[[ Raw data, beginning ]]

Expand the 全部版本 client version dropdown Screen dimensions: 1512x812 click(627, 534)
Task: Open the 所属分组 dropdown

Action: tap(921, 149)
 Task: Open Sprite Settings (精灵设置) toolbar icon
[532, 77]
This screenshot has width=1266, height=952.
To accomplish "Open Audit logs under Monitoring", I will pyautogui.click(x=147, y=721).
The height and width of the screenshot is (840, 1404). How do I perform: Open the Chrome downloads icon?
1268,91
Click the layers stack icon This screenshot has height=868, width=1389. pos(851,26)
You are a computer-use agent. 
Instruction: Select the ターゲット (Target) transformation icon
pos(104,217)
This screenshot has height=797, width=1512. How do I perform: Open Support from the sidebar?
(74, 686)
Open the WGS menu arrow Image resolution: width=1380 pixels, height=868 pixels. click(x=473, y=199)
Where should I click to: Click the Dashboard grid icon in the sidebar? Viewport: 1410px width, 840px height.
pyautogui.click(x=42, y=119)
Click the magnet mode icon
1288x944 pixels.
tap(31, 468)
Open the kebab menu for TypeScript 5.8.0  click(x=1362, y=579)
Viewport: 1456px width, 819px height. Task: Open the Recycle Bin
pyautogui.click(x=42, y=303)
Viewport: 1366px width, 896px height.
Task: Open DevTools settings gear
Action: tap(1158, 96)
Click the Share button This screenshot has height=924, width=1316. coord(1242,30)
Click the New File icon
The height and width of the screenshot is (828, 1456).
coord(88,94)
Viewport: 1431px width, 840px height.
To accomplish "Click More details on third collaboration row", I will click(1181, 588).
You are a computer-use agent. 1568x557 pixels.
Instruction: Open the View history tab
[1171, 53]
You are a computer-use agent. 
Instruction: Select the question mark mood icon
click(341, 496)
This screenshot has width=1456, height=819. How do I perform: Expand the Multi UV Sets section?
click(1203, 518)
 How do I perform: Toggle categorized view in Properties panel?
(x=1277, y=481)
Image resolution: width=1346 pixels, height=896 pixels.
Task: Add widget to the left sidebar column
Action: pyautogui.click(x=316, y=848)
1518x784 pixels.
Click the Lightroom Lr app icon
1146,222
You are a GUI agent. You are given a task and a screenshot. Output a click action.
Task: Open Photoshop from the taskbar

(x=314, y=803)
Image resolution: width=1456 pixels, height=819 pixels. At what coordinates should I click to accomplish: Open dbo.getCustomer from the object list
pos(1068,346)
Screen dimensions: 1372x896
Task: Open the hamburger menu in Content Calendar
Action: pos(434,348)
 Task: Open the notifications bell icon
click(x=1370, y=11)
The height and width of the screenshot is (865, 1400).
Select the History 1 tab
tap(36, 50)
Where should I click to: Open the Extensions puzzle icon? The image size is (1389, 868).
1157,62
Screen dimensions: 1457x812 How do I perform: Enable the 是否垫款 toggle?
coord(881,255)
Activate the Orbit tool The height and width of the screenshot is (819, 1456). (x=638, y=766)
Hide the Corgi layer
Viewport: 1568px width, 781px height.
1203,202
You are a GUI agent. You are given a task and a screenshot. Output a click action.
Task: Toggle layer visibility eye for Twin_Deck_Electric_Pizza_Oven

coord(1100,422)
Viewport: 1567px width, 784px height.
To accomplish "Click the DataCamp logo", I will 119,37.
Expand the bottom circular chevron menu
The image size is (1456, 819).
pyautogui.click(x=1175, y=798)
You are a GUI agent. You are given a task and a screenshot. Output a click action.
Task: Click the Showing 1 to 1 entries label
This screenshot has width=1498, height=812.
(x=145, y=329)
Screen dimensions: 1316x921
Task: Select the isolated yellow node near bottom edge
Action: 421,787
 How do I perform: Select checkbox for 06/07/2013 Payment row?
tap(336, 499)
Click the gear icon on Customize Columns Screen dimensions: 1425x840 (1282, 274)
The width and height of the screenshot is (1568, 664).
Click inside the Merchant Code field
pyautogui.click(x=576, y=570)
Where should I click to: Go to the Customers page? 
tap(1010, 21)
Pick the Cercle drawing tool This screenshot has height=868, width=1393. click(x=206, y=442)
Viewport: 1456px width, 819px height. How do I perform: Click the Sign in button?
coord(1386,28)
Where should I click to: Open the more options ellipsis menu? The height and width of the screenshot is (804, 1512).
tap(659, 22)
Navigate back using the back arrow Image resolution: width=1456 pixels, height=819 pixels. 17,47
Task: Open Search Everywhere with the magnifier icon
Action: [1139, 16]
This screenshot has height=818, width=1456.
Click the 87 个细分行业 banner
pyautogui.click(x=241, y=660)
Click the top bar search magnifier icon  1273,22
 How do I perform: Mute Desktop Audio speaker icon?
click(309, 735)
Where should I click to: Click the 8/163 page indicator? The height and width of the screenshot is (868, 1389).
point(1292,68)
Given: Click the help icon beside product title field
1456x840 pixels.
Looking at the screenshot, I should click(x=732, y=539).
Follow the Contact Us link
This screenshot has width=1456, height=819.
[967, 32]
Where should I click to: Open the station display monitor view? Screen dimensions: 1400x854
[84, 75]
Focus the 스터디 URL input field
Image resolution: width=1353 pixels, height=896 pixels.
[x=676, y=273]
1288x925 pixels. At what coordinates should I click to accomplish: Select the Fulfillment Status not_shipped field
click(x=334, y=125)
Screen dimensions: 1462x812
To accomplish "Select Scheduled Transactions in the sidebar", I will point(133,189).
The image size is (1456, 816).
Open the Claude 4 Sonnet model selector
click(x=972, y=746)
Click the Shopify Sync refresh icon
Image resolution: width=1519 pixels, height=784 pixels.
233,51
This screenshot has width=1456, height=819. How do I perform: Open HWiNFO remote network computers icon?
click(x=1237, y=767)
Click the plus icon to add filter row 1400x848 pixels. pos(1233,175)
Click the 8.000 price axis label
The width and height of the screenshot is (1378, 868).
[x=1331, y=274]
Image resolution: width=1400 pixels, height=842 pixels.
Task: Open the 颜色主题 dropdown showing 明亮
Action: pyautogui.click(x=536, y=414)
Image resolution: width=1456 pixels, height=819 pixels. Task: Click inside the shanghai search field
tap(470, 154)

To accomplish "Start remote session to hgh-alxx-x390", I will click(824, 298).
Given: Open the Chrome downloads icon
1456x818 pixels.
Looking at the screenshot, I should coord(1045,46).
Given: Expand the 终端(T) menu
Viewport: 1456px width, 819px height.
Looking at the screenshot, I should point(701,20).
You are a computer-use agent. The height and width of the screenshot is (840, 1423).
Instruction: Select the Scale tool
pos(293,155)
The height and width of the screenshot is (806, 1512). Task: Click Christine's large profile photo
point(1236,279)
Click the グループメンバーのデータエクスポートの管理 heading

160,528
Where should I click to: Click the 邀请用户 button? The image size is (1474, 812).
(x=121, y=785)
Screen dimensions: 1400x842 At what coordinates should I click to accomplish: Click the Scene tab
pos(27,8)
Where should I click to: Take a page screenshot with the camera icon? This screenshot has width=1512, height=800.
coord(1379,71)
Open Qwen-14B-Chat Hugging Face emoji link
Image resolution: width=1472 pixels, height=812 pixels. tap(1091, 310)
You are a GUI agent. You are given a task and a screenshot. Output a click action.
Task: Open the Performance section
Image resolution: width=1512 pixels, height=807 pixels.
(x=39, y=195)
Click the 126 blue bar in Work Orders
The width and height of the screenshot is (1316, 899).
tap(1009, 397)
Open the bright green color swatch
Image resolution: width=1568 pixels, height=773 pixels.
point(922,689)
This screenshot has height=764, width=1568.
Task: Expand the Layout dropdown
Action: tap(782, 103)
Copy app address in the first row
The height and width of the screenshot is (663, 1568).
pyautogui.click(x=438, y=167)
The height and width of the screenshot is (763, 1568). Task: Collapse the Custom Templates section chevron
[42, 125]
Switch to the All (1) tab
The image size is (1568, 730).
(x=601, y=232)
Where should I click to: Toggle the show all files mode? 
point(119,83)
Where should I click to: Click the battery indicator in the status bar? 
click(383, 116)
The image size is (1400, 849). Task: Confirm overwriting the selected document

[[ Raw data, end ]]

• [Task directions] Find how many lines in the listing hold "label", and reply with that number only.

• [Response to the exercise] 2